Extrait proposé
M. Daniel Paul a estimé qu’il n’y avait aujourd’hui rien de nouveau, si ce n’est que le Gouvernement a manifestement décidé d’accélérer le vaste mouvement de Monopoly dans le secteur énergétique, à tel point que l’on parle aussi de plus en plus d’Areva. Il est donc logique que le ministre ait reconnu que la politique industrielle est de plus en plus dominée par une stratégie financière. Or, alors que l’on s’apprête à faire le bilan de la suppression du lundi de Pentecôte, aucun bilan n’a jamais été dressé en ce qui concerne la politique française et européenne en matière d’énergie. Cela n’a pas empêché de bouleverser le paysage de l’énergie, sans jamais se demander si cela était bon pour les consommateurs, industriels ou domestiques, pour les salariés et pour le pays.

S’agissant de la cession de Suez environnement, si une concertation avec la Commission européenne est en effet nécessaire, la forte présence de ce groupe aux États-Unis et les changements qui vont intervenir ne rendent-ils pas aussi nécessaire une concertation avec les autorités américaines, au niveau fédéral comme avec les États concernés ?

Par ailleurs, à la différence de Suez, GDF n’est pas membre de l’Union Professionnelle des Industries Privées du Gaz (UPRIGAZ), qui est en quelque sorte le MEDEF du gaz. Il serait intéressant de savoir si le nouveau groupe, dans lequel l’État sera actionnaire à 35 %, y adhérera.

Pour ce qui est des tarifs régulés, le ministre a déclaré il y a quelques jours à Europe 1 que « le fait d’avoir deux grands opérateurs, GDF et EDF, qui seront en concurrence, est la garantie d’un avantage pour les consommateurs. La régulation des tarifs du gaz et de l’électricité restera en vigueur dans le cadre d’un marché certes ouvert par la directive européenne depuis le 1er juillet à tous les secteurs d’activité ». Le problème tient au fait que la Commission européenne, dans la lettre de griefs que l’Assemblée a examinée lors du débat, dit, à propos des freins à l’arrivée des nouveaux entrants sur le marché, que : « les tarifs régulés freinent le développement des concurrents ». L’un d’entre eux souhaite d’ailleurs la disparition la plus rapide possible de ces tarifs, tout comme Uprigaz, dans lequel le nouveau groupe va peut-être entrer, qui préférerait que les tarifs réguliers soient fixés par la commission de régulation de l’énergie (CRE) plutôt que par le gouvernement. Voilà qui en dit long sur l’indépendance de la CRE vis-à-vis d’Uprigaz…

L’intervenant rejoint le ministre dans son opposition à la séparation du transport du gaz avec le reste des activités. Mais dans ce cas, pourquoi faire une différence avec ce qui se passe pour RFF et la SNCF ? Le problème est exactement le même.

Enfin, si la loi prévoit aujourd’hui que l’État possède 70 % du capital de GDF, on sait qu’en fait sa participation est actuellement supérieure et c’est donc d’une véritable descente aux enfers qu’il va s’agir pour tomber à 35 %... Le ministre peut-elle préciser quelle est exactement la part actuelle de l’État dans GDF ?

M. Jean-Claude Lenoir a rappelé qu’un an après un débat qui a occupé l’Assemblée pendant plusieurs semaines et en dépit du scepticisme qui a accueilli sa présentation, en février 2006, on assiste aujourd’hui à l’aboutissement d’un projet industriel. On peut en être satisfait.

Activités
1. Reproduisez l'extrait sur la politique énergétique en commençant à « M. Daniel Paul a » et en continuant jusqu'à « pour le pays. ». Substituez « Meccano » à « Monopoly ».
2. Répondez aux questions suivantes d'après l'extrait sur la politique énergétique.
(a) Quelle part du nouveau groupe l'État détiendra-t-il ?
(b) Quel pourcentage du capital de GDF la loi réserve-t-elle aujourd'hui à l'État ?
(c) En quel mois et en quelle année le projet a-t-il été présenté ?
3. Prolongez l'extrait sur la politique énergétique au-delà de sa dernière phrase.

Données recueillies
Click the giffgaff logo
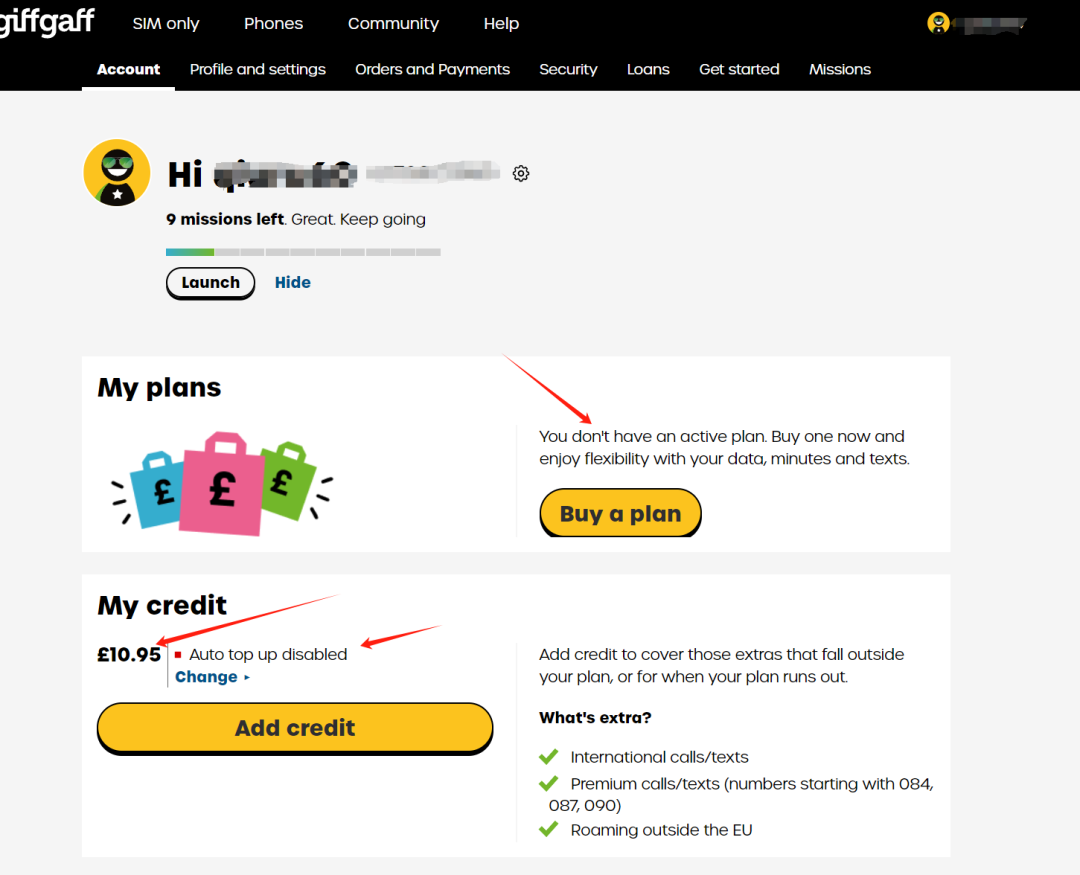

Liste des réponses
1.
M. Daniel Paul a estimé qu’il n’y avait aujourd’hui rien de nouveau, si ce n’est que le Gouvernement a manifestement décidé d’accélérer le vaste mouvement de Meccano dans le secteur énergétique, à tel point que l’on parle aussi de plus en plus d’Areva. Il est donc logique que le ministre ait reconnu que la politique industrielle est de plus en plus dominée par une stratégie financière. Or, alors que l’on s’apprête à faire le bilan de la suppression du lundi de Pentecôte, aucun bilan n’a jamais été dressé en ce qui concerne la politique française et européenne en matière d’énergie. Cela n’a pas empêché de bouleverser le paysage de l’énergie, sans jamais se demander si cela était bon pour les consommateurs, industriels ou domestiques, pour les salariés et pour le pays.

2.
(a) 35 %
(b) 70 %
(c) En février 2006

3.
Il est vrai que l’on privatise, mais c’est le Parlement qui l’a décidé. Et on ne saurait oublier qu’on est finalement allé moins loin que MM. Fabius et Strauss-Kahn n’avaient envisagé de le faire en prévoyant, en 2002, la privatisation non seulement de GDF mais aussi d’EDF.

Le projet présenté aujourd’hui est pour l’essentiel conforme à la volonté exprimée devant le Parlement, qui lui a exprimé son soutien.

Dans la mesure où le nouveau groupe fera aussi de l’électricité, le ministre peut-elle préciser quelle marge de manœuvre lui sera laissée pour la production d’électricité d’origine nucléaire ?

Par ailleurs, la loi de 2004 dispose que le réseau de transport est à 100 % propriété de Gaz de France et que le capital peut être augmenté essentiellement avec des fonds d’origine publique. Dans ces conditions, comment l’augmentation du capital du réseau de transport pourra-t-elle être entreprise alors que l’on imagine qu’il faudra renforcer l’interconnexion mais aussi les réseaux et les terminaux.

Enfin, le ministre a souligné que les missions de service public du nouveau groupe étaient inscrites dans un contrat. C’est important pour les tarifs mais aussi pour la présence sur le territoire, pour l’harmonisation géographique et pour le tarif social que cette majorité a créé dans la loi de l’an dernier.

M. Charles de Courson a interrogé le ministre sur les raisons qui ont poussé le Gouvernement à écarter une quatrième solution, pourtant envisagée par le Président de la République, qui aurait consisté en un rapprochement entre Gaz de France et un autre producteur de gaz.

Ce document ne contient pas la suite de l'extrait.